“If you want to tie that with why there’s $136,000 going per hospitalist, [it’s] because they want us there for that rapid-response team, and rapid-response teams don’t generate a lot of RVUs necessarily.”
Hawley, the consultant, agrees the percentage increase in financial support is somewhat shocking, but she isn’t surprised by the median figure. She knows hospitals are asking more of HM groups, and all of those value-added, non-billable tasks and responsibilities come with a cost.
“It’s not totally surprising, but it’s a big leap,” she says. “I would say at least some of that has to be driven by the fact that we have hospitals and integrated delivery systems employing more and more of these physicians that responded to this survey, as well as physicians’ practices are perhaps becoming more educated as to what their finances are. There’s a better understanding of allocation of overhead, of billing fees, all of those things that go into a practice where … that may not have been as clear to folks when HM was a bit younger.”

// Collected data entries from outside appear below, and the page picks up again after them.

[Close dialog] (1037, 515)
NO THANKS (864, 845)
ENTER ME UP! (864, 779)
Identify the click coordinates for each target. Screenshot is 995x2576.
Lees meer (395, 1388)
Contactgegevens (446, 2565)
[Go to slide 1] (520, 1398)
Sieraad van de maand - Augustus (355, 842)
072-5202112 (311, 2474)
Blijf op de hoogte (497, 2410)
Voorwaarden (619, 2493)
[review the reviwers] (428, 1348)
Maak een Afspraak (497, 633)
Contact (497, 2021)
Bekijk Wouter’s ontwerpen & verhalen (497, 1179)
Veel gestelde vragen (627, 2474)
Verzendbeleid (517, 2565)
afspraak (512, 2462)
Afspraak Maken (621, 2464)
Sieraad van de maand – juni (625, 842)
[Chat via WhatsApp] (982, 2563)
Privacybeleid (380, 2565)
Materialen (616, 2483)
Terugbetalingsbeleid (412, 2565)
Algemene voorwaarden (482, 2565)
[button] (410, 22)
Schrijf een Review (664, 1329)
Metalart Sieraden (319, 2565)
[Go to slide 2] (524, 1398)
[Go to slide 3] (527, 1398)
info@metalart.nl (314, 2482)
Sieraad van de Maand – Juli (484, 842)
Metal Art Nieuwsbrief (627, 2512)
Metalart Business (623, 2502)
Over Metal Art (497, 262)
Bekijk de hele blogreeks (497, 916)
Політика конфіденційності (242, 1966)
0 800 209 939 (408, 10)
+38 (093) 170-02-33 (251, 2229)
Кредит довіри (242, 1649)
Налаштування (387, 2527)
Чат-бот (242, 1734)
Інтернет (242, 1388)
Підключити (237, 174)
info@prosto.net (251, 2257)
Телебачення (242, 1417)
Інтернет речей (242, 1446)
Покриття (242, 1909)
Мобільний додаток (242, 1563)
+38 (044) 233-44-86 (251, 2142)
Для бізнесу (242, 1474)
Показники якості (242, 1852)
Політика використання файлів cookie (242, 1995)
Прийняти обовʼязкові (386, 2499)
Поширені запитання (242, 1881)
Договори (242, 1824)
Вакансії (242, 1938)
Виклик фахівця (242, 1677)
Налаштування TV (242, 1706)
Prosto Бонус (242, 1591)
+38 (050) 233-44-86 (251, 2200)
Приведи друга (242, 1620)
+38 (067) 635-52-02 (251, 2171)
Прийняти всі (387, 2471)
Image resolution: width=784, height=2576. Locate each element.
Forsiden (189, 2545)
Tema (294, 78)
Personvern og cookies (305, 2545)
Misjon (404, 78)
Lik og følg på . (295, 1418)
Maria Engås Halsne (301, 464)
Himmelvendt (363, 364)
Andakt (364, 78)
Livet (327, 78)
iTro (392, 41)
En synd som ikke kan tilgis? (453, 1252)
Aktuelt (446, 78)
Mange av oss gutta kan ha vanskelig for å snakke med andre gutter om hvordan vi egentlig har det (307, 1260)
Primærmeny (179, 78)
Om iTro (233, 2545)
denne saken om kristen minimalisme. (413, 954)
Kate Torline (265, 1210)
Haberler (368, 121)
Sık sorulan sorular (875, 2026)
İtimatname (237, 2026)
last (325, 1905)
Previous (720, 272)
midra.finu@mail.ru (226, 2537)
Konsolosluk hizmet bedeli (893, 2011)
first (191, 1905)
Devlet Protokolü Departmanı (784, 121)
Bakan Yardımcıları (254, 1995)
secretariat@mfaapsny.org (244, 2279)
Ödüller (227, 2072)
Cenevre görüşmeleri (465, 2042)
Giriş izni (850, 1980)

Downward Trend: Hospitalist Turnover
In what some are calling a positive sign for the specialty, hospitalist turnover dropped to 8% in 2011, compared with a 14% turnover rate among hospitalist groups serving adults in 2010 (see Figure 1). Rates declined for both hospital-owned and non-hospital-owned groups, according to the report. Hawley, the consultant, says the decline in physician movement is “consistent” with what she sees in daily interactions with HM groups. Moreover, she considers that trend to be just as important as the overall decline in hospitalist turnover.
“[The survey indicates] more physicians are employed by a hospital or an integrated hospital system. With that, what we’re seeing on the consulting side is there are certain benefits with being employed by a hospital or healthcare system, in terms of retirement plans, things that [hospitalists] may not find as rich in a private practice or with a multispecialty group,” she says. When a hospitalist becomes employed with a hospital system, she hears them say, ‘This is where I want to live and raise my family.’ People choose this type of employment for a reason.”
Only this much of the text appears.